Retired California professor Fresno backs reparations for blacks
What makes the current rage against the racial injustices exposed by the pandemic as well as the death of George Floyd different from the previous ones is a call from all walks of life and ethnicity for systemic, structural and transformative police reform. and social inequalities. So as not to fall back to where it was, this time everyone would like to see a fundamental change. It means we should bite the bullet.
Reparation for the descendants of former black American slaves is one example. The idea has been discussed, debated and stirred up a number of times, as it still is. Racial injustice and inequality in America underlie the economy: poverty and all of its consequences. So how about discussing redress for our black citizens in the spirit of universal basic income?
Do they deserve it? Absolutely. American capitalism grew and developed on the back of slavery. Compensating for their misery and its impact is terribly wrong? Let’s say, a la Andrew Yang, that we pay every black citizen $ 1,000 or more every month, no questions asked, for the next two generations. Didn’t we do it in the form of welfare checks?
Universal basic income is different from well-being. No bureaucratic hassle, no meager handouts, no means test, but a substantial amount of money. It gives the recipients dignity, economic security and freedom. Let us bet on the apparently obvious theorem of economists that the higher the income, the higher the savings rate. With all the resulting socio-economic benefits! Or will we fail to do it for conventional woes? What if it promotes social slackers and social ills? Wouldn’t that lead to discouraging the search for work and a free ride as a way of life? And how do we pay it?
During the 1960s and 1970s we had the experience of maintaining basic income in New Jersey, Pennsylvania, Iowa, North Carolina, Gary, Indiana, Seattle and Denver. A group of citizens eligible for public assistance received the Basic Income, and it was withheld from another, to see what differences in behavior this might cause. There was no appreciable difference between the two groups in the pace at which they looked for work. The most notable change among people receiving Basic Income has been the improvement in their housing standards and home ownership.

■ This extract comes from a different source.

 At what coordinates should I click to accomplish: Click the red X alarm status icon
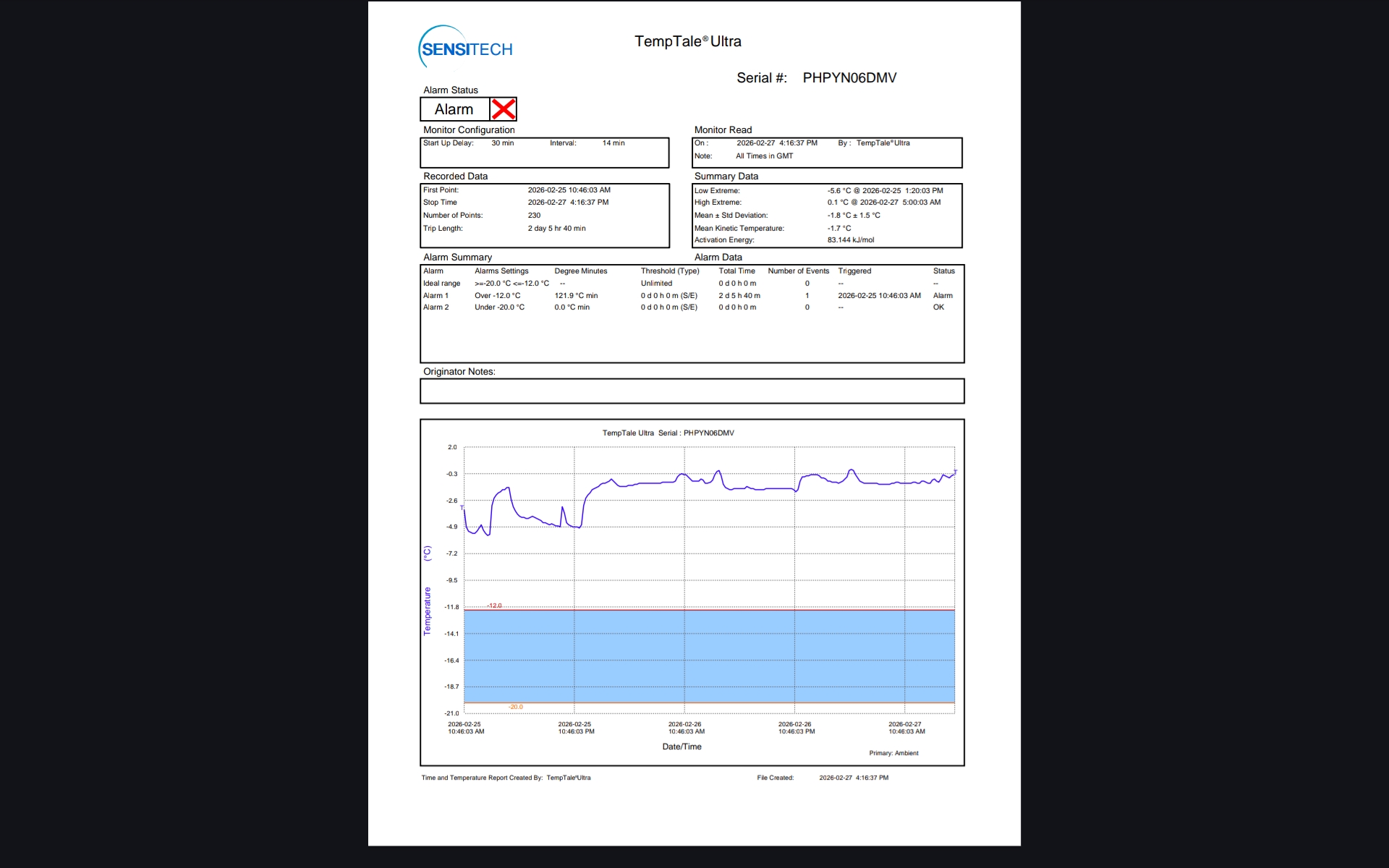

During the pandemic, local jurisdictions in South Korea implemented local basic income programs. They see a peak among young people on a basic income looking for a job. The reason: The stress of worrying about paying rent and other basics is removed. They are motivated to seek employment with vigor.
As to how to pay it, an additional tax burden on the part of recipients of past slave labor may probably be inevitable. See it as a reward and a moral act. For many reasons like corruption, politics, lack of oversight, unintended consequences, mostly unwanted, follow the implementation of social policy. Moreover, it is about any application policy. It is a social cost. Unless the effect of social costs outweighs the expected benefits, the program should continue and improve as it evolves.
Reparation is large-scale compensation whose justification is based on our moral precept. The effect of the repair will change the system.
Marn J. Cha is Professor Emeritus of Political Science and Public Administration at Fresno State.